[Saved data entries]

Segment Open

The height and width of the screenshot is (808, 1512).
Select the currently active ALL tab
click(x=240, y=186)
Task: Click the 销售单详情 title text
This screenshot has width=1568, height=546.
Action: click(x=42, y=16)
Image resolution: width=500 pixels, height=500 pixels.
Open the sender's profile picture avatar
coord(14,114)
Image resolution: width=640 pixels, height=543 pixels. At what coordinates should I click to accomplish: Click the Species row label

Segment Closed

(Action item)
Take the lines from the one containing "This screenshot has width=1568, height=546." through the final line of the entries above, and set them down exactly, with nothing added.

(Result of the exercise)
This screenshot has width=1568, height=546.
Action: click(x=42, y=16)
Image resolution: width=500 pixels, height=500 pixels.
Open the sender's profile picture avatar
coord(14,114)
Image resolution: width=640 pixels, height=543 pixels. At what coordinates should I click to accomplish: Click the Species row label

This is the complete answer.